Collected data
- - - -
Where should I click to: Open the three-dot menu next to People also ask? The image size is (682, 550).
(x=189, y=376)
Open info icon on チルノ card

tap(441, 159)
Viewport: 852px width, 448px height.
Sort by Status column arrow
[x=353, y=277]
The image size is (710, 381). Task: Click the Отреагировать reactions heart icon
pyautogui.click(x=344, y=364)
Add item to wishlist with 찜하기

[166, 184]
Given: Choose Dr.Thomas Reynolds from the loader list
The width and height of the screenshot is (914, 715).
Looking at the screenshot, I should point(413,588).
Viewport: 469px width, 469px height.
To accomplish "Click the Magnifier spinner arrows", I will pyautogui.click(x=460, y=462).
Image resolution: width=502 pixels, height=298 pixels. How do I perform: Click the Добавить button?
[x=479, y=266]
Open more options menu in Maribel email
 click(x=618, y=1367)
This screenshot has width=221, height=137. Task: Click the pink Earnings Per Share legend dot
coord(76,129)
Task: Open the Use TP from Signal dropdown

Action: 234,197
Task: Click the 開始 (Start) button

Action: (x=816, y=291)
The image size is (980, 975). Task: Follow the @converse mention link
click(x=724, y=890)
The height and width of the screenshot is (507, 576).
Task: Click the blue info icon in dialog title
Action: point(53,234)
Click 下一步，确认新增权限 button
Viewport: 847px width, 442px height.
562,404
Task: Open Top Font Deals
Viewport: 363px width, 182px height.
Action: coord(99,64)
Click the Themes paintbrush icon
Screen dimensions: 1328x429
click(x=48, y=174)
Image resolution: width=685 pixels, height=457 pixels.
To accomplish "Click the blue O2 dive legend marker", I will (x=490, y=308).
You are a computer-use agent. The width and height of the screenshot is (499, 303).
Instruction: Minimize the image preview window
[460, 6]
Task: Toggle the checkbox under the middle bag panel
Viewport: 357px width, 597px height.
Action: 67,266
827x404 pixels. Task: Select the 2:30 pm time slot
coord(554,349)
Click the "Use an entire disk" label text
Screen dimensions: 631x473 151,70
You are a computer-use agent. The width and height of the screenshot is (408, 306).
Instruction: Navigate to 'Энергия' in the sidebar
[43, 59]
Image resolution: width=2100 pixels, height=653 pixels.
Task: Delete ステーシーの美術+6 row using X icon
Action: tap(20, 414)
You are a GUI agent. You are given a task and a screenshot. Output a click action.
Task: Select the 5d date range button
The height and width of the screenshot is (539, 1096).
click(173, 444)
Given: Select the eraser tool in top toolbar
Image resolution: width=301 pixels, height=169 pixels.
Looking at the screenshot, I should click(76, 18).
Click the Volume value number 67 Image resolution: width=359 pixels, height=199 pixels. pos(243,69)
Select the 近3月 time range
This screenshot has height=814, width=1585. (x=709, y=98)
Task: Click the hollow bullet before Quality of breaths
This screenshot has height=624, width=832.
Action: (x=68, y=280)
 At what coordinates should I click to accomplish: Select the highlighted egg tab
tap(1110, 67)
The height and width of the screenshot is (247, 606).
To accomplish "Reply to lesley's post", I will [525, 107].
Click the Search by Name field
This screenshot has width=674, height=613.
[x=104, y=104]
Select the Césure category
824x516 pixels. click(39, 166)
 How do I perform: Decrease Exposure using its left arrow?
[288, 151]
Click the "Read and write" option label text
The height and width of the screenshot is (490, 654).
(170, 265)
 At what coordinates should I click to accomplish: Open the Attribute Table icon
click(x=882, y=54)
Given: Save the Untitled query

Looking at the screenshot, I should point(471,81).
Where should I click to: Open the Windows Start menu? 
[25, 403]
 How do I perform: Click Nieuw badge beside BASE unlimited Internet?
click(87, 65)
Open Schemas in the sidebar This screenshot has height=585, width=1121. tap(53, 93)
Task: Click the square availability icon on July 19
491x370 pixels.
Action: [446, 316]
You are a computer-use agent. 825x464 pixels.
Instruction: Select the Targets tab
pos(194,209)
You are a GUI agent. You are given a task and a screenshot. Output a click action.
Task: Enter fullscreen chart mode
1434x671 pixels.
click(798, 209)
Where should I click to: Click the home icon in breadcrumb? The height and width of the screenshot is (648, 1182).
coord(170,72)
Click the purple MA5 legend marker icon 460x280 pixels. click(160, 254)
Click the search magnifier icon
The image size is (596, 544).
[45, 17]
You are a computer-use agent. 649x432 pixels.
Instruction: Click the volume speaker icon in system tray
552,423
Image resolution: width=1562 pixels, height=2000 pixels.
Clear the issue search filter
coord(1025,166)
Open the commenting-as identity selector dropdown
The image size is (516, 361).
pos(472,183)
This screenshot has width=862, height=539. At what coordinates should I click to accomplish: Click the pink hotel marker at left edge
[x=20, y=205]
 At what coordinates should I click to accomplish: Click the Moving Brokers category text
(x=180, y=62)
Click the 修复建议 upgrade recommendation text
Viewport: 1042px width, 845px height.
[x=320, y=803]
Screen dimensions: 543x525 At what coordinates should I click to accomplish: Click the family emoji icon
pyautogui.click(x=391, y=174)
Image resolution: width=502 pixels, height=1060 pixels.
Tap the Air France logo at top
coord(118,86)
- - - -
**About this task:**
Which lines in the records above contain the string "computer"? Copy each one.

**Final answer:**
You are a computer-use agent. The width and height of the screenshot is (499, 303).
You are a computer-use agent. The width and height of the screenshot is (408, 306).
You are a computer-use agent. 825x464 pixels.
You are a computer-use agent. 649x432 pixels.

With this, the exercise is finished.